Mash also believes there should be a concerted effort to promote primary healthcare and family medicine as a viable and respectable career.

“There has been a perception that if you want to be a real doctor you should become a hospital specialist, like a surgeon, chiefly because that has traditionally been the only exposure medical students got at undergraduate level. If you are only exposed to specialists, how would you imagine that there's something else worth doing?

“In addition, until recently a very solid career path for generalists in South Africa has been lacking. Now a family physician is getting paid at the same rate as other specialists, therefore it becomes attractive in the public sector. In the private sector, legally family physicians should be reimbursed at a slightly higher rate, but it hasn't really been implemented yet.

“There is a lot of interest in family medicine in the private sector, because funders need to know whether general practitioners can do what they need them to do. If someone has successfully completed four years of training specialising in family medicine, you know they are competent to do a certain number of things well. Both the four-year specialisation diploma and the two-year primary healthcare diploma enable funders to say: We will give you preferred provider status because we trust that you can do what we need you to do."

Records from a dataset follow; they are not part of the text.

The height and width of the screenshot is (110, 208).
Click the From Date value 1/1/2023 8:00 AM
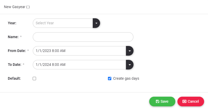point(51,51)
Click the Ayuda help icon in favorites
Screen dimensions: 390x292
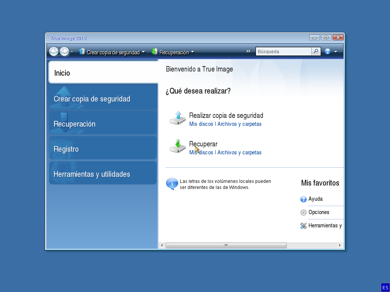(304, 199)
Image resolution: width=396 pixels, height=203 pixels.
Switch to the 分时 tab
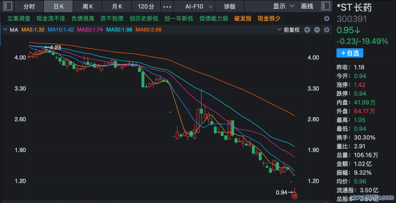coord(29,7)
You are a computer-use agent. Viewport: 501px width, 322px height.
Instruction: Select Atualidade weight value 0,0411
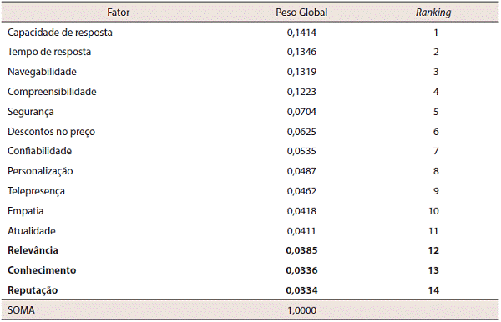pos(301,231)
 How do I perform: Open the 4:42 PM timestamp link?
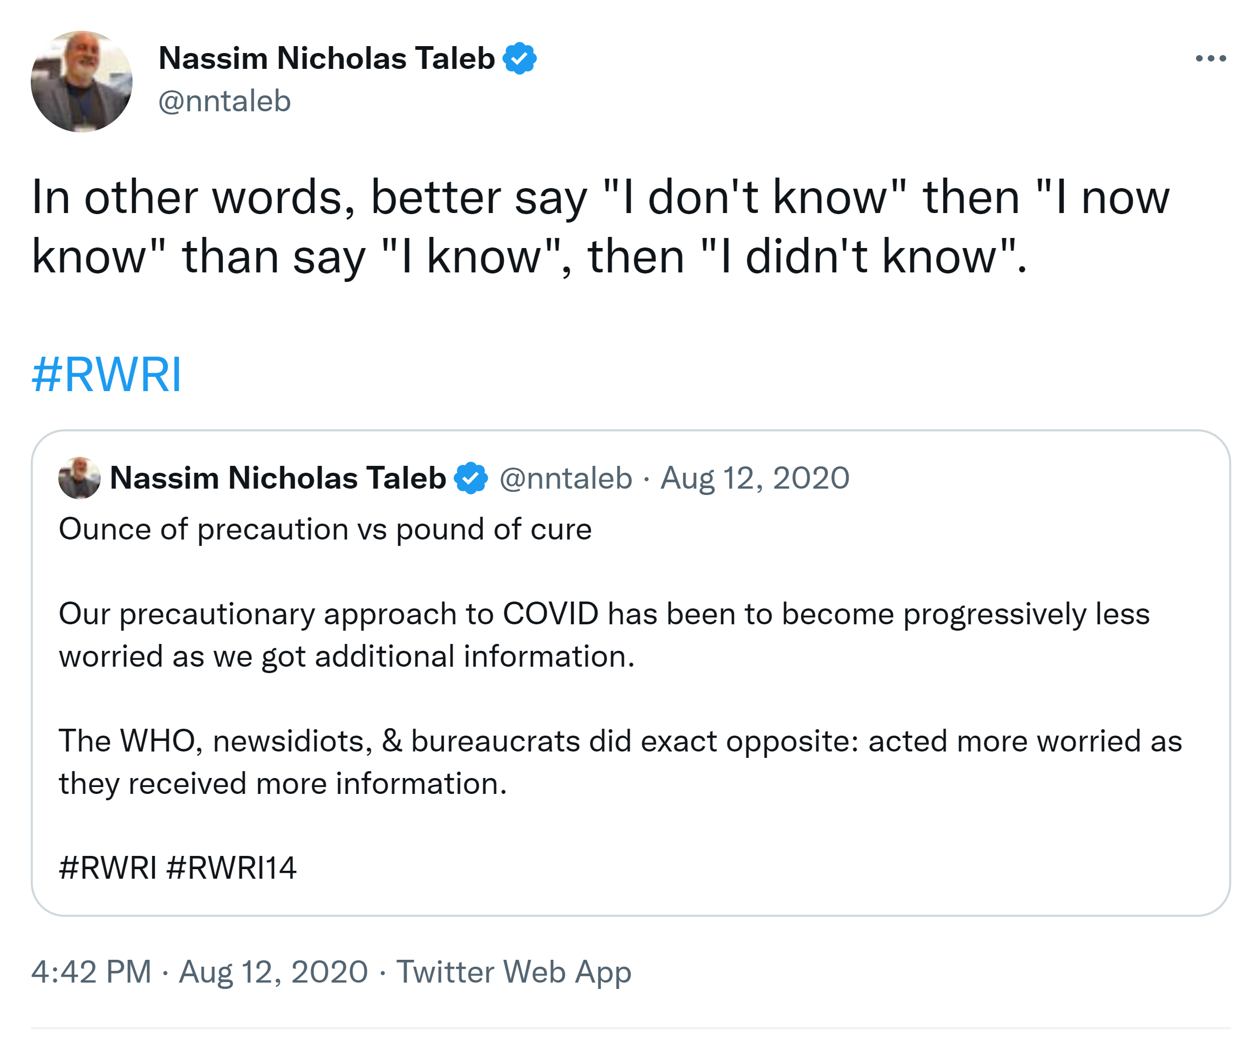pyautogui.click(x=91, y=971)
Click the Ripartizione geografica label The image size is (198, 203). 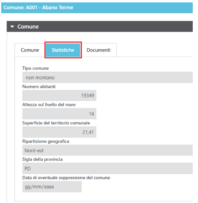tap(46, 141)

Another pertinent challenge is equipping existing doctors with the skills to meet the changing demands of the South African healthcare system.

“There are currently 18 000 doctors on the register who are not specialists, but virtually none of them have had any postgraduate training to be generalists. They are going to be the doctors in the system. There are less than 1 000 family physicians on the register. The implication is that we need to equip those 18 000 generalist doctors with the skills set they need to support a primary care system.

“We (at the FMHS) have led a national process to design a diploma for primary care doctors, which should eventually be offered by every university in the country. In 2016 we initiated this at four universities, namely Cape Town, Stellenbosch, Pretoria and KwaZulu-Natal."

Futureproof leaders

Both Mash and Prof Lilian Dudley, who heads the Community Health Division and the FMHS Centre for Health Systems and Services Research and Development (CH SSRD), point to serious leadership deficiencies in key positions at district or sub-district facilities.

“Often people are promoted into managerial positions without the managerial skills set they need. You need quite competent people at that level to really transform the system," Mash explains. “It is often healthcare workers who apply to become the CEO of a hospital. That means you are appointing a nurse, an occupational therapist, a physiotherapist or a social worker. Their professional background has not prepared them to be the CEO of a highly complicated organisation, but they are now responsible for HR, infrastructure, supply chain and strategic planning."

Dudley says the implementation of the NHI will most likely add to the complexities of healthcare management, as it would involve contracting services from both the public and the private sector.

“The Minister of Health has recognised that quality hospitals need managers who are properly qualified in medicine and management. However, there are very few programmes to train managers, and in practice the person who has been there the longest tends to get promoted."

Dudley and her colleagues at the CH SSRD have developed a postgraduate diploma in healthcare management aimed specifically at individuals who are already employed in senior healthcare management positions. Based on extensive research, it offers 11 applied modules, including project and operations management, financial governance, health technology and quality improvement.

“We encourage candidates with experience to enrol and we expect them to apply the theory taught in the classroom in the workplace," she says.

“We need managers and leaders with a more transformative and collaborative style of leadership," Mash concludes. “It is hard to help people make that transition if, while growing up, they never experienced anything but command and control, often in an extreme form."